Tidak dapat dipungkiri, pandemi Covid-19 yang terjadi sejak akhir tahun lalu hingga sekarang memengaruhi kinerja PT Aneka Tambang (Antam), khususnya di kuartal 1 dan kuartal II tahun 2020.

Hal tersebut dipengaruhi karena sebagian besar komoditas perseroan adalah pasar internasional yang menerapkan pembatasan aktivitas sosial dan ekonomi di negaranya. Namun demikian, seiring dengan transisi fase adaptasi kebiasaan baru, kondisi perekonomian dan permintaan global mulai mengalami tren positif pada triwulan kedua tahun 2020.

Maka dari itu, perseoran berupaya untuk terus meningkatkan capaian produksi dan penjualan komoditas utama, sehingga dapat mencatatkan kinerja yang lebih baik di akhir tahun 2020 ini. "Kami memastikan kegiatan operasional seluruh unit bisnis tetap berjalan sebagai upaya mengurangi dampak ekonomi akibat Covid-19 di sekitar wilayah Perusahaan,” ujar Luki Setiawan Suardi, Direktur Sumber Daya Manusia (SDM) PT Aneka Tambang Tbk dalam wawancara eksklusif bersama SWA Online.

Perseroan dalam hal ini melakukan penyesuaian kegiatan operasional dengan mengimplementasikan protokol kesehatan yang ketat, terutama di perkantoran, tambang, dan pabrik. Langkah tersebut diharapkan dapat membuat kinerja produksi dan penjualan semua komoditas inti pada paruh kedua tahun 2020 tetap optimal.
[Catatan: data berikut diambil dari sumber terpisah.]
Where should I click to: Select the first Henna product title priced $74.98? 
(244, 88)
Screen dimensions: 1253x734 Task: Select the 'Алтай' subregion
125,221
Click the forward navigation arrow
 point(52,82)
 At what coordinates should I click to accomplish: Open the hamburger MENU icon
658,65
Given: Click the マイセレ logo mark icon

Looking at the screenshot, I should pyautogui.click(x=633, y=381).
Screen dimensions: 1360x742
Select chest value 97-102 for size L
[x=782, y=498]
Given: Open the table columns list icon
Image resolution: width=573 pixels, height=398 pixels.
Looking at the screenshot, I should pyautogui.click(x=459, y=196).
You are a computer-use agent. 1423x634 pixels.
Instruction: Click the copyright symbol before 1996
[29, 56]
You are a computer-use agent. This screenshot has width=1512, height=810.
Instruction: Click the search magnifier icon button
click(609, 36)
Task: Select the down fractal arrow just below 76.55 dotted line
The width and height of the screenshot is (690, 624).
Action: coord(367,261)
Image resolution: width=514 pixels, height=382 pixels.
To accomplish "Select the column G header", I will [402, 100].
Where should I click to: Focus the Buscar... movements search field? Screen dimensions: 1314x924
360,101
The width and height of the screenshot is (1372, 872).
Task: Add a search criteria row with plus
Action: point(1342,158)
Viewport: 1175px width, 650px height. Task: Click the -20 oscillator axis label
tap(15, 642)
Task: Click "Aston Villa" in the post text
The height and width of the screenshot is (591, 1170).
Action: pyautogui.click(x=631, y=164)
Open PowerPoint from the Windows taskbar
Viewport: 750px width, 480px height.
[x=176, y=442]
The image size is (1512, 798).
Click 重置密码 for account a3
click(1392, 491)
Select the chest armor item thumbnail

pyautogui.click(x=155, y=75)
Protokol kesehatan yang diterapkan oleh perusahaan meliputi penyediaan wastafel dan hand sanitizer, serta mewajibkan penggunaan masker, dan melakukan pengecekan suhu sebelum bekerja. Selain itu, perusahaan juga menerapkan physical distancing, memberikan vitamin dan makanan suplemen tambahan kepada seluruh pegawai.

Dengan penerapan protokol kesehatan yang ketat di seluruh wilayah operasi Perusahaan, tercatat pada semester satu tahun 2020, perseroan berhasil membukukan laba bersih sebesar Rp84,82 miliar. “Kami pun terus mengoptimalkan operasi Perusahaan dengan penyesuaian adaptasi kebiasaan baru sehingga diharapkan mampu mepertahankan kinerja positif hingga di akhir tahun 2020 ini,” kata dia menambahkan.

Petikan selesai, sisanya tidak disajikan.